The yellow-edged lyretail has an oblong-shaped body on which the length of the head is longer than the depth of the body, the standard length of its body is 2.8 to 3.3 times its depth. The preopercle is rounded with fine serrations along its edge with the lower edge being fleshy. There are three flat spines on the gill cover, which has a straight upper edge. The dorsal fin contains 9 spines and 13–14 soft rays while the anal fin contains 3 spines and 8 soft rays. The caudal fin is crescent-shaped with its upper and lower lobes extended and are around two times the length of the fin's middle rays. The overall colour of this grouper is reddish and it is covered in blue spots. The dorsal and anal fins have pointed posterior tips. They have a reddish colour on the upper body which frequently shades to orangish to white on the lower part of the body. They are marked with many small bluish or pinkish spots on the head, body and fins. The rear margins of the fins are yellow.
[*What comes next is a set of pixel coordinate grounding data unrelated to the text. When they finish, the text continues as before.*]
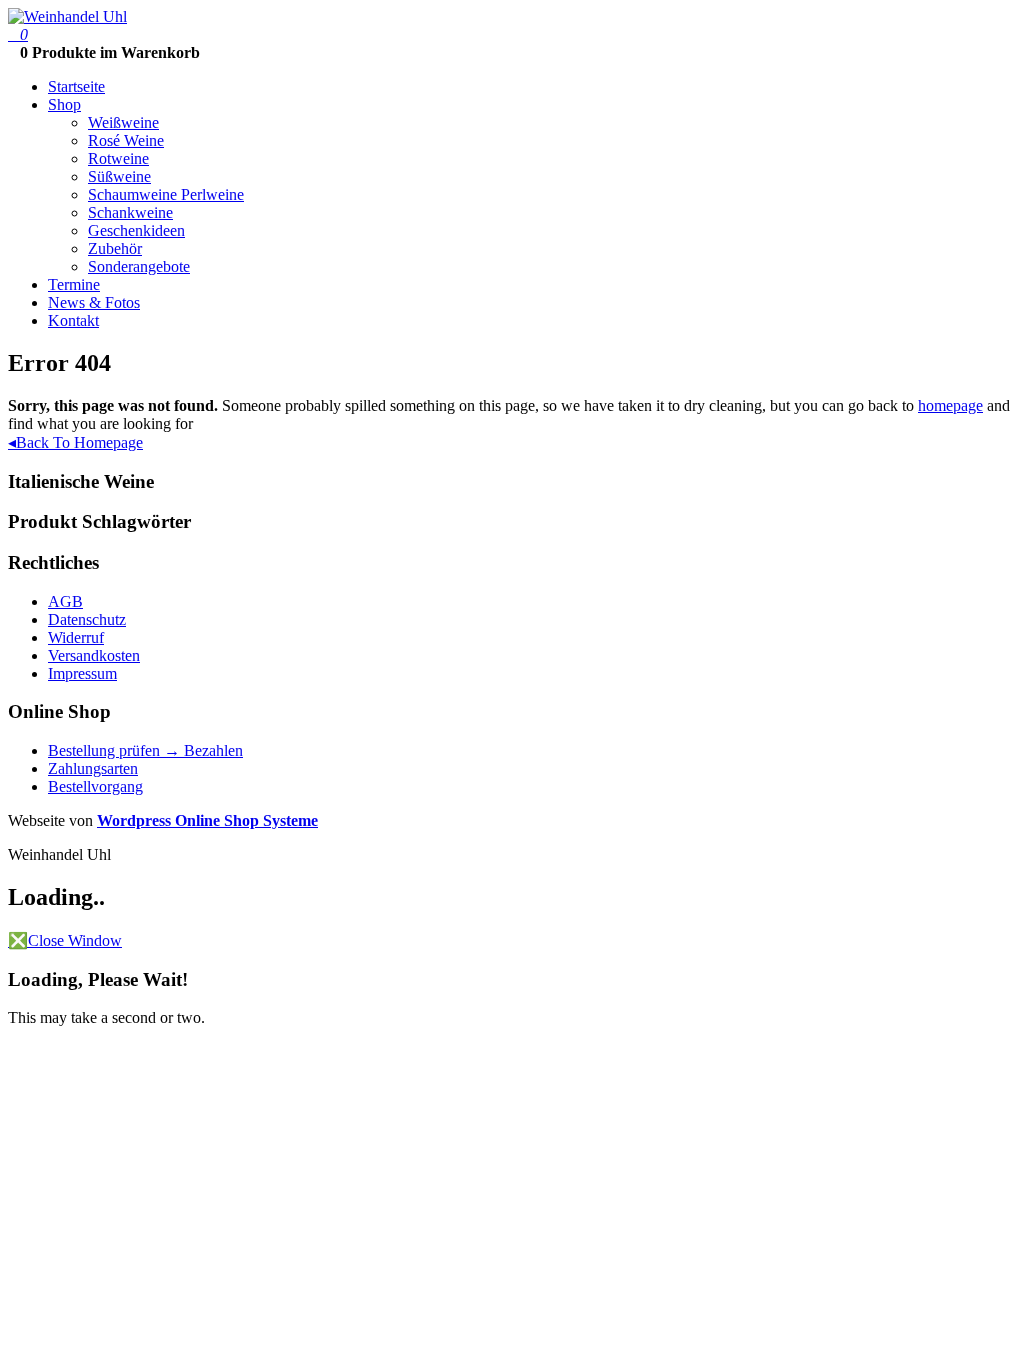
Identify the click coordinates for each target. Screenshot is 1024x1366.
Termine (74, 284)
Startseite (76, 86)
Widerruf (76, 637)
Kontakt (73, 320)
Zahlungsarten (93, 768)
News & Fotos (94, 302)
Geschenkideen (136, 230)
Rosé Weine (126, 140)
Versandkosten (94, 655)
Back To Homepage (75, 442)
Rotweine (118, 158)
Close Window (65, 940)
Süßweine (119, 176)
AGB (65, 601)
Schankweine (130, 212)
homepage (950, 405)
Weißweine (123, 122)
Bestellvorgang (95, 786)
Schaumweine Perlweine (166, 194)
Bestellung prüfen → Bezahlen (145, 750)
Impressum (82, 673)
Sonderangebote (139, 266)
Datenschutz (87, 619)
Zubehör (115, 248)
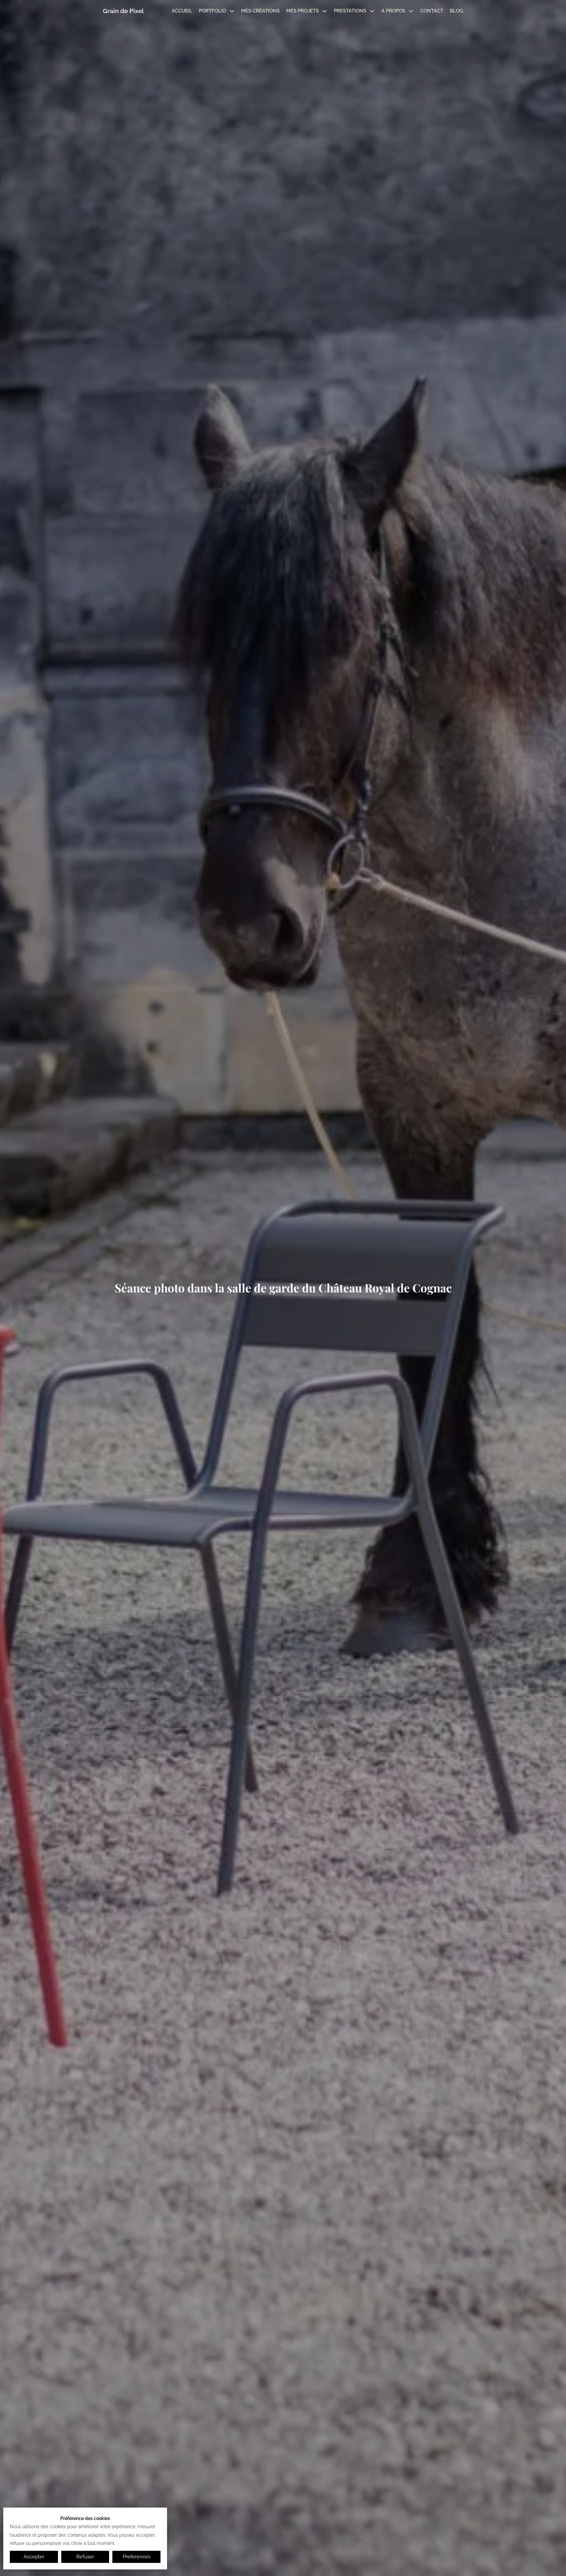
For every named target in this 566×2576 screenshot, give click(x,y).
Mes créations (260, 11)
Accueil (182, 11)
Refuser (85, 2557)
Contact (431, 11)
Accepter (34, 2557)
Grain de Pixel (123, 11)
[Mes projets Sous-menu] (324, 11)
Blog (456, 11)
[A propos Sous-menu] (411, 11)
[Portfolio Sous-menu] (232, 11)
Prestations (350, 11)
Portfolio (212, 11)
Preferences (136, 2557)
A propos (393, 11)
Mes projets (302, 11)
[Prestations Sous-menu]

The juveniles appear to mimic goatfishes of the family Mullidae.

==Utilisation==
The yellow-edged lyretail is a valuable food fish. However, there have been reports of ciguatera poisoning, and this has led to the fish being banned from sale in Mauritius, when above 1.5 kg. The danger of poisoning has also meant that it is uncommonly fished for or sold in Japan and some countries of south-east Asia. It is also found in the aquarium and live food fish trades.